Select all lines holding the word "button" from the entries that follow.
◆ ◆ ◆
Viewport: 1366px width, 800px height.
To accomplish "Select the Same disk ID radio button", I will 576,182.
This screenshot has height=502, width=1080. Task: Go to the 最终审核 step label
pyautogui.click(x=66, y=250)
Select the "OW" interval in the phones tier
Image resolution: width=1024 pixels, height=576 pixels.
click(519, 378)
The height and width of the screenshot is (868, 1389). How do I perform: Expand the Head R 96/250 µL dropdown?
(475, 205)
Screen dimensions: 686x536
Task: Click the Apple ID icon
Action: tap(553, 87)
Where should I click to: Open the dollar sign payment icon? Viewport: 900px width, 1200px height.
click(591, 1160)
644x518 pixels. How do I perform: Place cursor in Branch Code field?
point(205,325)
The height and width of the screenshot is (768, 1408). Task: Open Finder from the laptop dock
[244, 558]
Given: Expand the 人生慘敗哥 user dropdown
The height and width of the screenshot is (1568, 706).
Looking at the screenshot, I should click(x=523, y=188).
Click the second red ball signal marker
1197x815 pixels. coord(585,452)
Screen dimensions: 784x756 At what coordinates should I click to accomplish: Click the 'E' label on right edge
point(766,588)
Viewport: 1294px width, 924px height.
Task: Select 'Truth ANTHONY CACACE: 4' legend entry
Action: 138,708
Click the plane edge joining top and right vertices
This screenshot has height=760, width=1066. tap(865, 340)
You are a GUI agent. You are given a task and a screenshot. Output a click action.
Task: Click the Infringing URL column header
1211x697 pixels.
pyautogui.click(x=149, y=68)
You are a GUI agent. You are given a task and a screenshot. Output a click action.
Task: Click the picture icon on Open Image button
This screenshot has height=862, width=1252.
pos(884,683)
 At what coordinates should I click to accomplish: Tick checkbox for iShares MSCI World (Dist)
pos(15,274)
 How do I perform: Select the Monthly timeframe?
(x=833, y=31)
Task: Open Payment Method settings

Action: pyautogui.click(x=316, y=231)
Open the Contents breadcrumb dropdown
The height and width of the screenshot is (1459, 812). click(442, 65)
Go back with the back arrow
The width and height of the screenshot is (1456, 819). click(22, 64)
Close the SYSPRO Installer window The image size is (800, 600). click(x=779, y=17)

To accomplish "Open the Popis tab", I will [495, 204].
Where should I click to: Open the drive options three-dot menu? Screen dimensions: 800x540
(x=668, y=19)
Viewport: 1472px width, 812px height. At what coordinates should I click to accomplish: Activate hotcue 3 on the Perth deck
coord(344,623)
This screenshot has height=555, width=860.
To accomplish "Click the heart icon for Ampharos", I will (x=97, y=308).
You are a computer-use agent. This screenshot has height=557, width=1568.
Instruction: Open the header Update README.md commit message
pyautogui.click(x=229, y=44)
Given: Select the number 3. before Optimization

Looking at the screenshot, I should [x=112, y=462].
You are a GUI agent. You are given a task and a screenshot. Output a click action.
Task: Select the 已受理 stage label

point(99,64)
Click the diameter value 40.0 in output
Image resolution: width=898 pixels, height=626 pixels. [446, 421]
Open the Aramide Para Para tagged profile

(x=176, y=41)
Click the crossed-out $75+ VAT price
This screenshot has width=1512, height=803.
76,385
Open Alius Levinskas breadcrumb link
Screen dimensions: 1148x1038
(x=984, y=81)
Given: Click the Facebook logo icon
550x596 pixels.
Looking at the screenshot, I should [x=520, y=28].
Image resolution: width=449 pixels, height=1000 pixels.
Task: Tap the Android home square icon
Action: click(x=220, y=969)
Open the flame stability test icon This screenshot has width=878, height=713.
◆ ◆ ◆
* **Solution**:
To accomplish "Select the Same disk ID radio button", I will 576,182.
Task: Click the picture icon on Open Image button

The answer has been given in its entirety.